The announcement is an historic occasion for Irish education and for the technological higher education sector in particular. It is the logical next step in development of the sector that has proven crucial in Ireland’s economic, civic and regional development, and has massively expanded opportunity and access to higher education, placing Ireland as having one of the highest participation rates in the world. It places the country on an excellent footing to meet the fundamental economic, social and environmental challenges of the decades ahead.

The Government has strongly endorsed the development of Technological Universities in its National Development Plan, Project Ireland 2040. The Plan says that TUs will ‘deepen the talent pool for distinctive regional sectoral clusters and drive applied research and innovation’. This is of particular importance for the West/North West, which has historically lagged the rest of the country in terms of key aspects of economic development. The Taoiseach stressed the importance of the CUA and the TU for the West/North at the national launch of Project Ireland 2040 at IT Sligo on 16 February 2018.

The CUA Chair, Martin Cronin, the Steering Group and the various CUA Working Groups have been paying close attention to the passage of the TU Act and the process of the Dublin consortium. They have been actively planning the CUA’s development towards application for designation as a Technological University with an indicative submission date of late 2019/early 2020.

To date the HEA has allocated €2.12m to the development of the CUA. The institutes have also committed matched funding (of staff time and other expenditure) of approximately €4m. The CUA anticipates further funding through the latest round that will support developmental work to meet the criteria to become a TU, in particular to further enhance staff qualifications, support expanded research activities and develop innovative work-based masters and doctoral research programmes.
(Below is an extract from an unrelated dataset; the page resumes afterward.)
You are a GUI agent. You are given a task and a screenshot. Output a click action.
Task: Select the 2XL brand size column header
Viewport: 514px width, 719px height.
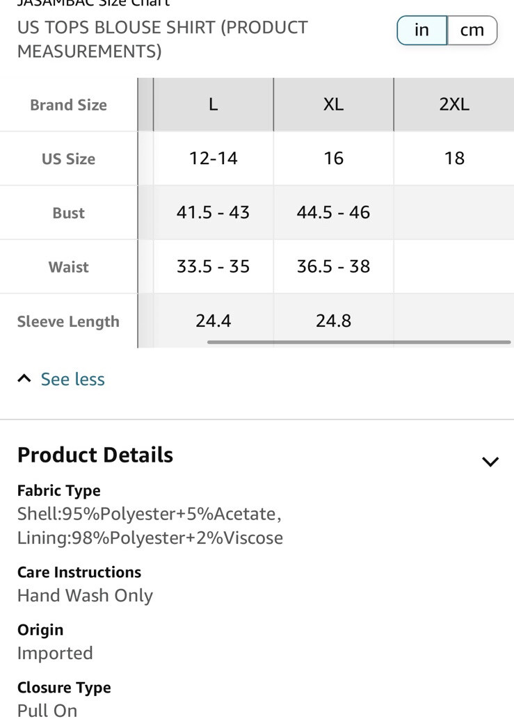point(454,105)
IT Sligo is exploring how it can work with its CUA partners in areas such as research, governance, integration of IT services and academic planning. This will involve extensive consultation with internal and external stakeholders, such as students and staff, companies, representative bodies of business and community, and professional bodies. The CUA is also an active member of the World Technological Universities Network (WTUN), a global association founded in 2016 with the purpose of supporting international best practice and collaboration across the world.